道中、採取に夢中になって、小麦やら、キノコやらを集めまくったのと、お腹がすいて、りんごを丸かじりしながらりんご狩り楽しんだせいで、時間がかかってしまった。
でも日が暮れる前に、なんとか辿り着けて良かった。
だって、【いにしえの神殿】と言えば聞こえはいいけれど、実態は廃墟と化したボロボロ神殿。
夜になったら、おばけがでそうな風貌だ。
その見た目から、いかにもお宝が眠っていそうだと期待してしまうけれど、実はたいしたアイテムはない。
本命は地下。
神殿の隅にある、隠し階段を使って地下に下ると、秘密の隠れ部屋がある。
この中に、これからの冒険に必須な、お助けアイテムがあるはずだ。
キィ
「うわぁ!」
古びた扉を開けると、どこか別の場所に迷い込んだんじゃないかと勘違いしてしまう程、豪華な部屋がそこにはあった。
部屋は地上と違い、驚くほど綺麗だ。埃ひとつないんじゃないかな。
赤い絨毯。
綺麗に本が並べられた書棚。
フカフカのベッド。
それらに吸い寄せれるように、部屋の中に一歩踏み入れた。
その瞬間
『だれ?』
「キャッ」
今、頭に直接話しかけるように、声が聞こえた気がする。
慌てて周囲を見渡すけれど、誰もいない。
『大丈夫かい?驚かせてごめんね。僕はシュティ。君の名前は?』
キョロキョロする私に、またあの声が語りかけてきた。優しい声色、穏やかな口調の男性だ。
そこで気がつく。そうか、そういえば、こういうシーンがゲームでもあったな。
確かこの男性は、ゲーム初心者にこれからすべきことを教える、いわばナビゲーター的な存在だったはず。
そうであれば、怪しい人ではないはずなので、素直に答えることにした。
「クラリスです」
『クラリス、いい所に来てくれた。ちょっとお願いがあるんだけど、こっちにきて、この水晶玉に触れてくれないか』
「うん」
こっちがどこかは分からないけれど、部屋に1つしかない水晶玉に振れる。
すると、ズズズと水晶玉が乗った台が動き、代わりに別の台が地下から現れた。
よく見ると、台の上には木箱が乗っているようだ。
そして、ズズズという振動が止まったとき、木箱の蓋がパカリと開き、アイテムが現れた。
ふふふ。どうやらゲーム通りの展開みたいだね。
木箱の中から、機械を取り出しながら、ほくそ笑む。
この機械、実は見た目はスマホそっくりな代物。そして、スマホ同様、様々な便利な機能がついているのだ。

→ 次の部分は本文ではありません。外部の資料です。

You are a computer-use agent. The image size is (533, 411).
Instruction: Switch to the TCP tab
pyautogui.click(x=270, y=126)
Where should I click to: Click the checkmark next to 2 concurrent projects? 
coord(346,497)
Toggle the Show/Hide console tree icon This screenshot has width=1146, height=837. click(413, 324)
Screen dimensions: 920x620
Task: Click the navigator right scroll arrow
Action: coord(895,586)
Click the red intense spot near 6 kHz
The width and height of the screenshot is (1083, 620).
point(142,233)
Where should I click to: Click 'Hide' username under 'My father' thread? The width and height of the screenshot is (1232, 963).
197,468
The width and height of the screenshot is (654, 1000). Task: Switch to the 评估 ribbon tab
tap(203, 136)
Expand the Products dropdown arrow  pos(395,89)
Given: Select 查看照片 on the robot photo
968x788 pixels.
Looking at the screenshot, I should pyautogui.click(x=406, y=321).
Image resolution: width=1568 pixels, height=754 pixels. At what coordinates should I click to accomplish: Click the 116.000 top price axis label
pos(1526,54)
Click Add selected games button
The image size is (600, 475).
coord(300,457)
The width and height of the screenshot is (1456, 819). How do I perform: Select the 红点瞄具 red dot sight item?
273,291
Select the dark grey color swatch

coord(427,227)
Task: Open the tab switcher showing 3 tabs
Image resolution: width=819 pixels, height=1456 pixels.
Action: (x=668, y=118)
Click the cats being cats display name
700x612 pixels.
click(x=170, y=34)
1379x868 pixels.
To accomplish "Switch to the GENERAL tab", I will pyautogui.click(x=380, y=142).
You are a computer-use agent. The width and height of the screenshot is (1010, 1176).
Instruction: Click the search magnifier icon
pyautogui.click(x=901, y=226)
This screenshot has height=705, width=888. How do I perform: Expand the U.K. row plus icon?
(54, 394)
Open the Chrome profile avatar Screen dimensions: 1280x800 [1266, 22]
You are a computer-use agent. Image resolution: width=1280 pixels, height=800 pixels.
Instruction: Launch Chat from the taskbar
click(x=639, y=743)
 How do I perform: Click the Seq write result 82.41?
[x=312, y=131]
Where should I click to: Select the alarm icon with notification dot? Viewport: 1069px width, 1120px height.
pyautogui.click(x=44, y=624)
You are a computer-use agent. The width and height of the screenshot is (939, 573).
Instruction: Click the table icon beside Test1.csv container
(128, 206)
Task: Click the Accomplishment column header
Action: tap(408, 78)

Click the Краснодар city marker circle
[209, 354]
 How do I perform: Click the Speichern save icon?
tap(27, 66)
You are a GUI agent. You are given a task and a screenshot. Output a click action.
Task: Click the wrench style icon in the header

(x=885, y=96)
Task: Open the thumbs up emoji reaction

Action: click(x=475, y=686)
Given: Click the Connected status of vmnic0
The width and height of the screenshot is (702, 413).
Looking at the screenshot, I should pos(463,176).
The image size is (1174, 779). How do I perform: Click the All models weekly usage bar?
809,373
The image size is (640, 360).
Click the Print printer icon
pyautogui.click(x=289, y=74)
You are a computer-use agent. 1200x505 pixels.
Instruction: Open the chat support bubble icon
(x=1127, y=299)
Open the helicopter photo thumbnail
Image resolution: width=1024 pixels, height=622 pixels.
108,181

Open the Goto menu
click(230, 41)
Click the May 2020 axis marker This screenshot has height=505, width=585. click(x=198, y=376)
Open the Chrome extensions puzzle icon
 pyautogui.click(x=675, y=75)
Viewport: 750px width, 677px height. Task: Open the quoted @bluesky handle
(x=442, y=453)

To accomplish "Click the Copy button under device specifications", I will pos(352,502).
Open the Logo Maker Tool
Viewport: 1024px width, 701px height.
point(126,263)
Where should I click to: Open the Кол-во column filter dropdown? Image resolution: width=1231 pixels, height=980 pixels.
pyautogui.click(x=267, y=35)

『やっぱりね。水晶玉が反応したということは、君は神に遣わされた、この世界の救世主くんだね』
「そうかも」
ゲームのコマンドっぽく答えてみる。
『実は僕、昔は勇者だったんだ。でも、魔王を倒す前に、病で力尽きてしまって······。そのせいで、魔王が今もなお、この国を穢している。お願いだクラリス、僕の代わりに魔王を倒してくれないか』
「分かった」
『ありがとう。恩に着るよ。じゃあまずは、そうだな。道中で己を鍛えながら、東に生息する魔王の手下、アクアドラゴンを討伐してきてほしい。アクアドラゴンは、防御力と魔法防御力が高い魔物だ。でも大丈夫。攻撃力はそれほど高くないから、回復しながらじっくり立ち回れば、倒せない相手ではないから、君なら楽勝さ』
すると、今手にしたばかりのスマホが振動した。きっと、クエスト発生の合図だろう。
このスマホは、クエスト受注の必須アイテムで、クエストを受注したり、達成したりすると、こうやってバイブレーションで教えてくれる。
「分かった」
とりあえず了解の返事はしたけれど、このクエストは後回しになるね。アクアドラゴンは魔王が復活と同時に復活するから、まだこの世界には居ないもの。
すると、またスマホがブーブーとなった。
「ん?」
また何かクエストが発生したのかな?
と思っていたら、突然シュティが大声をあげた。
『······な〜にぃ!?アクアドラゴンはもう既に倒しただと!?ありがとう、ありがとう!さすがは、救世主君。行動が早いな!そんな君へのお礼に、これを』
シュティがそう言うと、なんと目の前に、金色の宝箱がドロップ。そして、金色の光を放ちながら、ゆっくりと蓋が開いた。
どういうこと?
恐る恐る中を覗くと、中に布があるのが見えた。手にとってみると、なんとも仕立ての良い水色のローブだった。レア度高そう。いや、じゃなくて。
「ローブ?なんで?」
『なんでって、僕のお願いを叶えてくれたお礼だよ』
「お礼って、もしかして」
慌ててスマホのメッセージを開くと、先程のと合わせて2通を受信していた。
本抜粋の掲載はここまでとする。